*Task brief:*
Pull out each line in the rows below that contains the word "orange", and copy those lines in the order they appear.

*Records for the task:*

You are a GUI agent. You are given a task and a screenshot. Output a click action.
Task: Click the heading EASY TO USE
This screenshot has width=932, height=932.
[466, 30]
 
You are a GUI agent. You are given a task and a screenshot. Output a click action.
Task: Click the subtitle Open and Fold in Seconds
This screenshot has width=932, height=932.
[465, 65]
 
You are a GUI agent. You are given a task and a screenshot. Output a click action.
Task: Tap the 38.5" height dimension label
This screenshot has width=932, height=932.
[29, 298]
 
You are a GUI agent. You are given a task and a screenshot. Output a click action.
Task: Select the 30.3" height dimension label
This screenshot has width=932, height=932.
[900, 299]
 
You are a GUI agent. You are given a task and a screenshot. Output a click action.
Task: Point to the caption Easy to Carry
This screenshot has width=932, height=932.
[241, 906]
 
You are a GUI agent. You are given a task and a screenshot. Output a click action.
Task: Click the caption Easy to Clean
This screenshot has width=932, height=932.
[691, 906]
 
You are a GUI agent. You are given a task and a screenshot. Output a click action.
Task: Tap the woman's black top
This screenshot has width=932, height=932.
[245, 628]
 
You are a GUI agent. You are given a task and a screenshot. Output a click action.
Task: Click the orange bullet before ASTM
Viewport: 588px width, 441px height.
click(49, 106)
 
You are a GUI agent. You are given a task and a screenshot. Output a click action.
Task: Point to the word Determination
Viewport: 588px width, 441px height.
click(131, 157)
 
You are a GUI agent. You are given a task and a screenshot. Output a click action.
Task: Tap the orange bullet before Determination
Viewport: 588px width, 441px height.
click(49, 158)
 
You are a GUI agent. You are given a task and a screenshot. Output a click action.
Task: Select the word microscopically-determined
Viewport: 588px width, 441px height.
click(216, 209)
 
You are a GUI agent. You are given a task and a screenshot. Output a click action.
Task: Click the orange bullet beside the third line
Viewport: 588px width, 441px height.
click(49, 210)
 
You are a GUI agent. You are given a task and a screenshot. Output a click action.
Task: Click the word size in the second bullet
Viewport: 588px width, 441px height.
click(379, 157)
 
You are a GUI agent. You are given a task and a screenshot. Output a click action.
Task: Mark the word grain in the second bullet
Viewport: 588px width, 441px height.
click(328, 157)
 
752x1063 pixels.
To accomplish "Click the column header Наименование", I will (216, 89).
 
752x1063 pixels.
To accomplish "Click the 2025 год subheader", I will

*Exercise output:*
Task: Click the orange bullet before ASTM
Task: Tap the orange bullet before Determination
Task: Click the orange bullet beside the third line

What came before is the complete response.